Eine solche Genauigkeit ist gar nicht so einfach zu erreichen. Man muss einen Apparat konstruieren, der beispielsweise eine Länge sehr genau wiedergibt, ohne dass äußere Einflüsse wie Luftfeuchtigkeit, Temperatur oder andere Störungen die Genauigkeit beeinträchtigen. Für solche Präzisionsmessungen reicht das »Urmeter«, das vor über zwei Jahrhunderten als 40-millionster Teil des Erdumfangs festgelegt wurde, nicht aus. Ähnliches gilt für die Sekunde: Natürlich kann man die Sekunde als den soundsovielten Teil eines Jahres definieren, dessen Länge durch die Umlaufzeit der Sonne um die Erde bestimmt ist – aber weil die Erde ein bisschen »eiert«, ist die Zeit eines Sonnenumlaufs nicht so genau festzulegen, wie die Physiker sich das wünschen.
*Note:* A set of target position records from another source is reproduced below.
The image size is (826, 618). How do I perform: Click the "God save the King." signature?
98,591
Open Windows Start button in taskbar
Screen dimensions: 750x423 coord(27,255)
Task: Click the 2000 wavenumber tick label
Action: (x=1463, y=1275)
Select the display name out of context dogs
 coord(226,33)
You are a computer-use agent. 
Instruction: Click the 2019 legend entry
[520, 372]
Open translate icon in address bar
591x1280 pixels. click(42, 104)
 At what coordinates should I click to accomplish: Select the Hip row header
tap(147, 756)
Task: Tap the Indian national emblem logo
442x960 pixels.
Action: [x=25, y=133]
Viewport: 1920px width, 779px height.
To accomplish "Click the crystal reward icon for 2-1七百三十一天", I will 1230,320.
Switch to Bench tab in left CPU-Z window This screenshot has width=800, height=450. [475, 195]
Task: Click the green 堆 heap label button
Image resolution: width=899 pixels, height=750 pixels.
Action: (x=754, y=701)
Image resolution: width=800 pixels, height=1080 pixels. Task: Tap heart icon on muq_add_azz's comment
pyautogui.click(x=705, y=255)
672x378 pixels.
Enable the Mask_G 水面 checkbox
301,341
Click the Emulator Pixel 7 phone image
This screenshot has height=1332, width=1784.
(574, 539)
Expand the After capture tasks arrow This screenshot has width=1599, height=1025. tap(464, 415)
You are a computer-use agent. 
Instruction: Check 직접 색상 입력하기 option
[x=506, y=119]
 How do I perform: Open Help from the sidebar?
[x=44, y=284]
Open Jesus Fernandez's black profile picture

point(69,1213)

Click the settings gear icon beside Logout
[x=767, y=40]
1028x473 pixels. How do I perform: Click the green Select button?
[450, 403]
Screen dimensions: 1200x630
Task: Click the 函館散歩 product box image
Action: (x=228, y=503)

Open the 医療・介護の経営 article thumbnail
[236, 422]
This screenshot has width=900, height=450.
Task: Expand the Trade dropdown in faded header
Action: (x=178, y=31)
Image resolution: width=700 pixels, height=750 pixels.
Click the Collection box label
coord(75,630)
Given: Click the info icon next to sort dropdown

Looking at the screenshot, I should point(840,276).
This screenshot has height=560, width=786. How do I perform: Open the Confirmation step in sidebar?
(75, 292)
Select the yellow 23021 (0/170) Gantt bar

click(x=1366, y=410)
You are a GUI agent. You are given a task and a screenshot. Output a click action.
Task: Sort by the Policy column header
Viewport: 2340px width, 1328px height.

Der Ausweg: Man versucht, die Einheiten auf Naturkonstanten zurückzuführen, deren Wert immer und überall gleich ist und den man genau kennt. So ist beispielsweise das Meter heute durch die Lichtgeschwindigkeit bestimmt, die immer gleich ist, und die Sekunde wird durch die Frequenz einer bestimmten Laserstrahlung definiert.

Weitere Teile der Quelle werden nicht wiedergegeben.